I am assuming that you have requsted an access to the GoogleUrban dataset, downloaded it and put in the same directory, as the rest of the data:

(sfm) mishkdmy@n33:~/dev/imc-2021-data$ ls
imc-2021-test-public-googleurban.tar.gz   imc-2021-validation-googleurban.tar.gz
imc-2021-test-public-phototourism.tar.gz  imc-2021-validation-phototourism.tar.gz
imc-2021-test-public-pragueparks.tar.gz   imc-2021-validation-pragueparks.tar.gz

Now let's unpack it.

for f in *.tar.gz ; do tar -xzf $f; done

Now the directory should look like this:

(sfm) mishkdmy@n33:~/dev/imc-2021-data$ ls
googleurban                               imc-2021-validation-phototourism.tar.gz
imc-2021-test-public-googleurban.tar.gz   imc-2021-validation-pragueparks.tar.gz
imc-2021-test-public-phototourism.tar.gz  phototourism
imc-2021-test-public-pragueparks.tar.gz   pragueparks
imc-2021-validation-googleurban.tar.gz

Extracting the features

Let's start with creating the directory for our scripts (or you can clone it from here )

cd ..
mkdir imc2021-sample-kornia-submission
cd imc2021-sample-kornia-submission

Now we will create a script, which extracts AffNet-HardNet8 descriptors on top of OpenCV SIFT keypoints.

We need to install pytorch and kornia for this:

pip install torch torchvision kornia
pip install kornia_moons --no-deps

Great!

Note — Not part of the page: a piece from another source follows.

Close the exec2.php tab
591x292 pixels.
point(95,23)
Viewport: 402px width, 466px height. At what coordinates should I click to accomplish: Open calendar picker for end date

Now we are ready to extract the features from the images. Required imports and initializations:

import matplotlib.pyplot as plt
import numpy as np
import cv2
import torch
import kornia as K
import kornia.feature as KF
from kornia_moons.feature import *

device = torch.device('cpu')
try:
    if torch.cuda.is_available():
        device = torch.device('cuda')
        print ("GPU mode")
except:
    print ('CPU mode')
#device = torch.device('cpu')
# SIFT (DoG) Detector
sift_det =  cv2.SIFT_create(8000, contrastThreshold=-10000, edgeThreshold=-10000)

# HardNet8 descriptor

hardnet8 = KF.HardNet8(True).eval().to(device)

# Affine shape estimator
affnet = KF.LAFAffNetShapeEstimator(True).eval().to(device)

Now we can define extract_features function. Feel free to modify it for your own features.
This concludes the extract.